[Records for finding described items]

::::::

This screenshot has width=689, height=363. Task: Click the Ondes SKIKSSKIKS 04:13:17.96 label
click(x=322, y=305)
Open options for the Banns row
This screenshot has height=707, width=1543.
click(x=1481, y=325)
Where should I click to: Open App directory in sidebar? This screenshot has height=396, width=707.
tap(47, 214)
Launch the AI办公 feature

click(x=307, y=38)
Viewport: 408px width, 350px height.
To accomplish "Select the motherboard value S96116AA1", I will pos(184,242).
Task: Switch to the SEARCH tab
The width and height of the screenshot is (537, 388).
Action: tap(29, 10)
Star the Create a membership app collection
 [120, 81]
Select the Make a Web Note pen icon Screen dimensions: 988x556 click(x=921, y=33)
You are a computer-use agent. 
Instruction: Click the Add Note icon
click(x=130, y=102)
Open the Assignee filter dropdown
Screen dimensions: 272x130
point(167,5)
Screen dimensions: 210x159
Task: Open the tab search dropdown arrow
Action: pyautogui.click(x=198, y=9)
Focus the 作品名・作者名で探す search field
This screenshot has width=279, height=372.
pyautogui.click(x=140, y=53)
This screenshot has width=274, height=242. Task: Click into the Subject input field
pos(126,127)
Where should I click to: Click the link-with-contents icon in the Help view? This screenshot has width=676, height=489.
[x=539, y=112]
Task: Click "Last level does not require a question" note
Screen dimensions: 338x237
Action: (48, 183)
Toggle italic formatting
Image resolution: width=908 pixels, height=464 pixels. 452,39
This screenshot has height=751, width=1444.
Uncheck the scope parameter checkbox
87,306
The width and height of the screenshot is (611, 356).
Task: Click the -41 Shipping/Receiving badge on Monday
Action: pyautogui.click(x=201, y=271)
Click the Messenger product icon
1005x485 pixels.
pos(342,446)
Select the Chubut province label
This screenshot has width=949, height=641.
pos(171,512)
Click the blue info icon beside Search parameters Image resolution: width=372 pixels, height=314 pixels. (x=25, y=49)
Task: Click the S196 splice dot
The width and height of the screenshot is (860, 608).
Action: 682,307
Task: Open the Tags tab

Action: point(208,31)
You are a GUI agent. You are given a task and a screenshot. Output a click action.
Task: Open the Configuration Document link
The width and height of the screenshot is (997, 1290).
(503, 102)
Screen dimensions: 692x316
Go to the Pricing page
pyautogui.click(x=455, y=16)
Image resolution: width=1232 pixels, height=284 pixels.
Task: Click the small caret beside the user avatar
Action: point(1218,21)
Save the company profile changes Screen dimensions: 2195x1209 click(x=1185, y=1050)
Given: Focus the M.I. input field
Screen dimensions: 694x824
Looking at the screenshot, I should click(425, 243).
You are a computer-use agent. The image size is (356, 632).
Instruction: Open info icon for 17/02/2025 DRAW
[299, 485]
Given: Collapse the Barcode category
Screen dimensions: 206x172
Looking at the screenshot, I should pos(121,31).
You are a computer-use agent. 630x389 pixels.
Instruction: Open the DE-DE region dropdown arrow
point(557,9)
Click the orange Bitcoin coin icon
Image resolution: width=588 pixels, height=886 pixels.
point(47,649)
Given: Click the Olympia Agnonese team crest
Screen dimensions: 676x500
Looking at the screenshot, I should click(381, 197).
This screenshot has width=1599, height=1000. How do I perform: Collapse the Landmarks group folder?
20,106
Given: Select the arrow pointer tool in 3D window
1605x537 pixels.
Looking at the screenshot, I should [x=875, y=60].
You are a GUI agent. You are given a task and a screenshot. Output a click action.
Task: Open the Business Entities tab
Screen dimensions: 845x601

::::::

• **Task prompt**: Return these lines exactly as they are.

• **Exercise solution**:
This screenshot has width=689, height=363. Task: Click the Ondes SKIKSSKIKS 04:13:17.96 label
click(x=322, y=305)
Open options for the Banns row
This screenshot has height=707, width=1543.
click(x=1481, y=325)
Where should I click to: Open App directory in sidebar? This screenshot has height=396, width=707.
tap(47, 214)
Launch the AI办公 feature

click(x=307, y=38)
Viewport: 408px width, 350px height.
To accomplish "Select the motherboard value S96116AA1", I will pos(184,242).
Task: Switch to the SEARCH tab
The width and height of the screenshot is (537, 388).
Action: tap(29, 10)
Star the Create a membership app collection
 [120, 81]
Select the Make a Web Note pen icon Screen dimensions: 988x556 click(x=921, y=33)
You are a computer-use agent. 
Instruction: Click the Add Note icon
click(x=130, y=102)
Open the Assignee filter dropdown
Screen dimensions: 272x130
point(167,5)
Screen dimensions: 210x159
Task: Open the tab search dropdown arrow
Action: pyautogui.click(x=198, y=9)
Focus the 作品名・作者名で探す search field
This screenshot has width=279, height=372.
pyautogui.click(x=140, y=53)
This screenshot has width=274, height=242. Task: Click into the Subject input field
pos(126,127)
Where should I click to: Click the link-with-contents icon in the Help view? This screenshot has width=676, height=489.
[x=539, y=112]
Task: Click "Last level does not require a question" note
Screen dimensions: 338x237
Action: (48, 183)
Toggle italic formatting
Image resolution: width=908 pixels, height=464 pixels. 452,39
This screenshot has height=751, width=1444.
Uncheck the scope parameter checkbox
87,306
The width and height of the screenshot is (611, 356).
Task: Click the -41 Shipping/Receiving badge on Monday
Action: pyautogui.click(x=201, y=271)
Click the Messenger product icon
1005x485 pixels.
pos(342,446)
Select the Chubut province label
This screenshot has width=949, height=641.
pos(171,512)
Click the blue info icon beside Search parameters Image resolution: width=372 pixels, height=314 pixels. (x=25, y=49)
Task: Click the S196 splice dot
The width and height of the screenshot is (860, 608).
Action: 682,307
Task: Open the Tags tab

Action: point(208,31)
You are a GUI agent. You are given a task and a screenshot. Output a click action.
Task: Open the Configuration Document link
The width and height of the screenshot is (997, 1290).
(503, 102)
Screen dimensions: 692x316
Go to the Pricing page
pyautogui.click(x=455, y=16)
Image resolution: width=1232 pixels, height=284 pixels.
Task: Click the small caret beside the user avatar
Action: point(1218,21)
Save the company profile changes Screen dimensions: 2195x1209 click(x=1185, y=1050)
Given: Focus the M.I. input field
Screen dimensions: 694x824
Looking at the screenshot, I should click(425, 243).
You are a computer-use agent. The image size is (356, 632).
Instruction: Open info icon for 17/02/2025 DRAW
[299, 485]
Given: Collapse the Barcode category
Screen dimensions: 206x172
Looking at the screenshot, I should pos(121,31).
You are a computer-use agent. 630x389 pixels.
Instruction: Open the DE-DE region dropdown arrow
point(557,9)
Click the orange Bitcoin coin icon
Image resolution: width=588 pixels, height=886 pixels.
point(47,649)
Given: Click the Olympia Agnonese team crest
Screen dimensions: 676x500
Looking at the screenshot, I should click(381, 197).
This screenshot has width=1599, height=1000. How do I perform: Collapse the Landmarks group folder?
20,106
Given: Select the arrow pointer tool in 3D window
1605x537 pixels.
Looking at the screenshot, I should [x=875, y=60].
You are a GUI agent. You are given a task and a screenshot. Output a click action.
Task: Open the Business Entities tab
Screen dimensions: 845x601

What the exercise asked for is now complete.